Thanks Max. for further confusing this furriner.Just to pay you back, I will describe a VD diagnostic breakthrough in the forties. The gonophone,a special catheter with a microphone in it, so that every time a gonococcus went by the tip, the doctor with the earphones could hear it go "Clap,Clap!"

Posted By: Bean Re: What color is a prism? - 03/22/01 11:28 AM
You have to think about: how do you define colour? It is the part of the spectrum which is reflected back to your eyes rather than absorbed by the object that it strikes. Glass has a very small reflection coefficient, so not much light is reflected back to you to begin with. As for the spectral variation of the reflection coefficient, I am not sure about it, but if I had time I could probably look it up. But I think your eyes won't see much difference if it reflects, say, 2% of the intensity of red light and 1% of the intensity of blue light. Both numbers are so small that you don't notice a particular colour being preferentially reflected. So the colour would be - whatever preferred word for no colour at all - I would call it "clear".

Now you say, but the prism splits light into a rainbow. Yes, but that is the light that goes through it, not the light that is reflected. If you're sticking to the reflection definition of colour, then the prism is clearly clear. 'laugh] You can't see the rainbow part unless you project it onto something, which isn't the same thing as the colour of the prism itself.

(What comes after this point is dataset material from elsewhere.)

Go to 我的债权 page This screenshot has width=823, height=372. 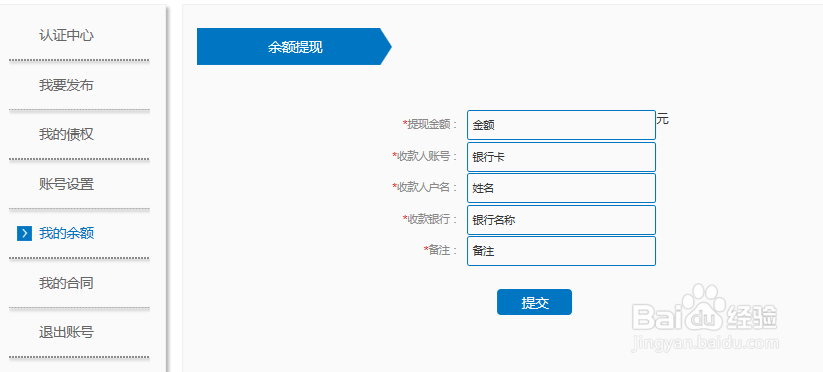pos(66,134)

Polarization is a lot harder to explain in words (physics is all about drawing things, which I am terrible at), so I will leave that unless someone PMs me to ask.

Posted By: Capital Kiwi Re: What color is a prism? - 03/22/01 12:33 PM
"If a man was speaking in the middle of a forest, and there was no woman around to hear him... would he still be wrong??"

Yep. It's not a matter of guilt it's simply a question of method and opportunity.